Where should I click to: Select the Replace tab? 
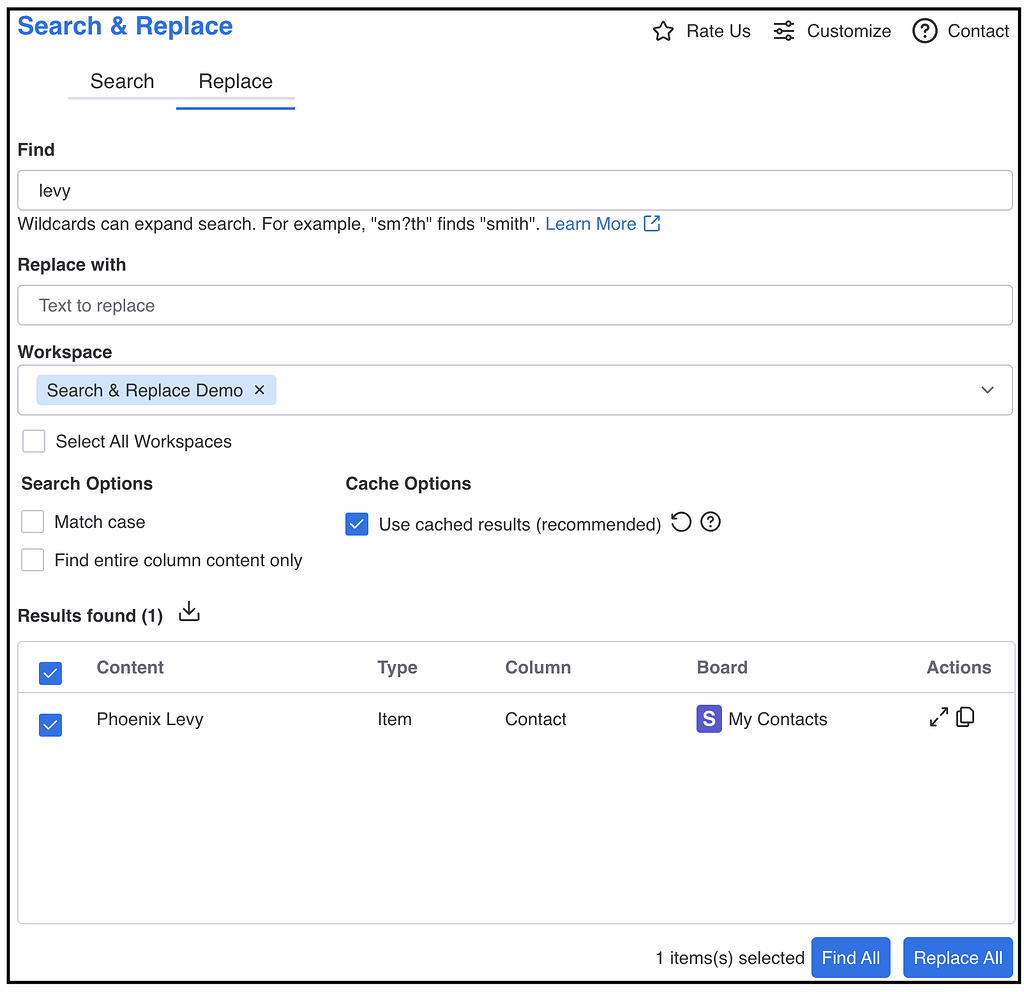point(235,82)
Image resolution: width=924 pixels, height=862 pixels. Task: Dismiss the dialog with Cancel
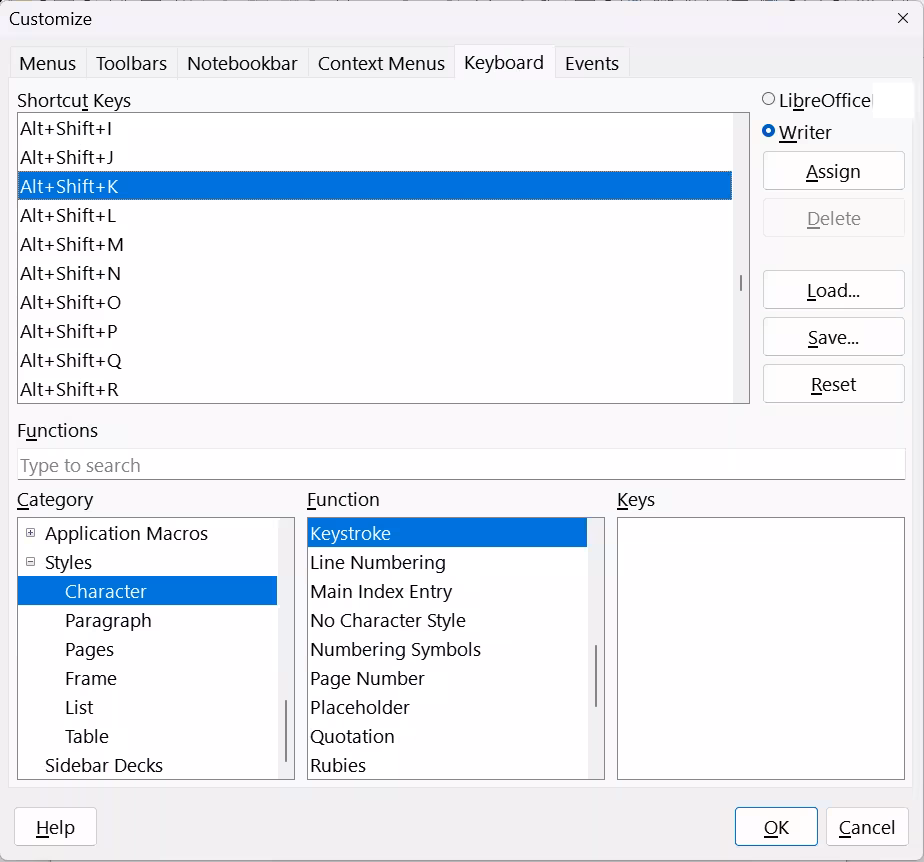click(866, 827)
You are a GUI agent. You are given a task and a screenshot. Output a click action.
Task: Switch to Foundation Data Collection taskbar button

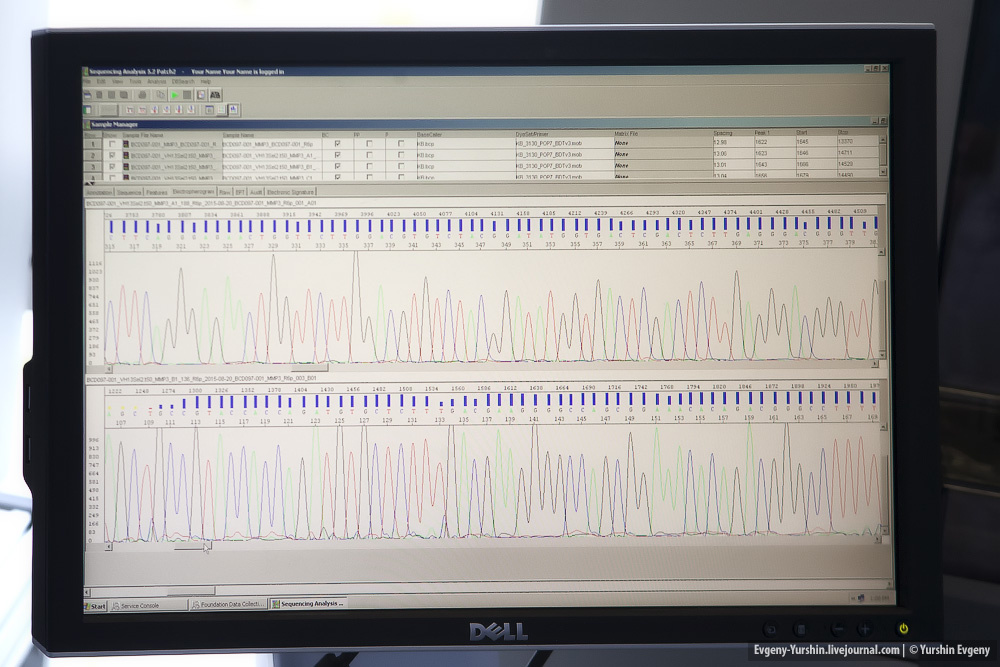(x=229, y=605)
....
__What the task asks__. Leave the pictures out, and copy exactly each line from the one containing "Image resolution: width=924" through the final line of the data.

__Task result__.
Image resolution: width=924 pixels, height=862 pixels. Task: Dismiss the dialog with Cancel
click(866, 827)
You are a GUI agent. You are given a task and a screenshot. Output a click action.
Task: Switch to Foundation Data Collection taskbar button

(x=229, y=605)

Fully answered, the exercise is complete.